**Source passage:**
[Start of section]

5 Things You Probably Haven’t Thought of That Will Help You Be More Inclusive

Happy friend group doing high five together. Big people team of diverse teens or young adults with modern abstract geometry shapes on isolated background.

The author of Inclusion on Purpose walks you through practical strategies that will help you make meaningful change on your teams.

Ruchika Tulshyan is the founder of Candour, an inclusion strategy consultation firm. She has also been a business journalist, covering diversity and leadership for Forbes.

Below, Tulshyan shares five key insights from her new book, Inclusion on Purpose: An Intersectional Approach to Creating a Culture of Belonging at WorkListen to the audio version—read by Tulshyan herself—in the Next Big Idea App.

1. INCLUSION TAKES INTENTION—IT DOESN’T JUST HAPPEN NATURALLY.

In 2015, I read a statistic that explained all the confusion I’d been feeling as an immigrant woman of color in America. Public Religion Research Institute found that three-quarters of white people in America don’t have a friend of color. For many Americans, the first time they meaningfully interact with someone from a different racial background is in the workplace. This made sense of why I had spent the majority of my corporate career feeling like an outsider in white-run organizations. Many people I worked with didn’t know what to make of me, with a name like Ruchika and my unfamiliar accent.

[End of section]

**Problem:**
Transcribe the passage of the inclusion article between "Ruchika Tulshyan is" and "Big Idea App.", inclusive.

**Given material:**

[Start of section]

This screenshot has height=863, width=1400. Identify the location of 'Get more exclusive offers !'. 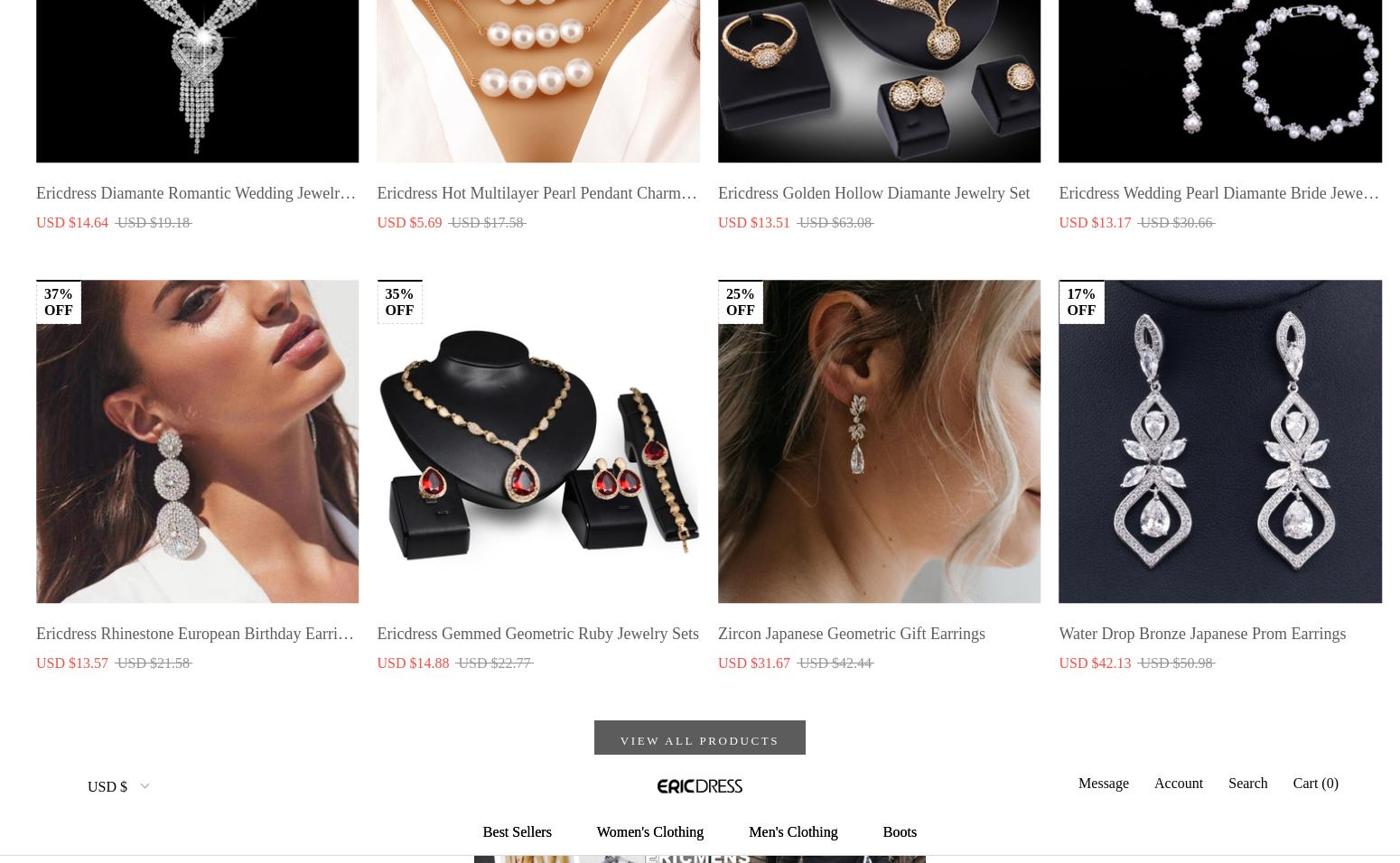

[End of section]

**Result for this exercise:**
Ruchika Tulshyan is the founder of Candour, an inclusion strategy consultation firm. She has also been a business journalist, covering diversity and leadership for Forbes.

Below, Tulshyan shares five key insights from her new book, Inclusion on Purpose: An Intersectional Approach to Creating a Culture of Belonging at WorkListen to the audio version—read by Tulshyan herself—in the Next Big Idea App.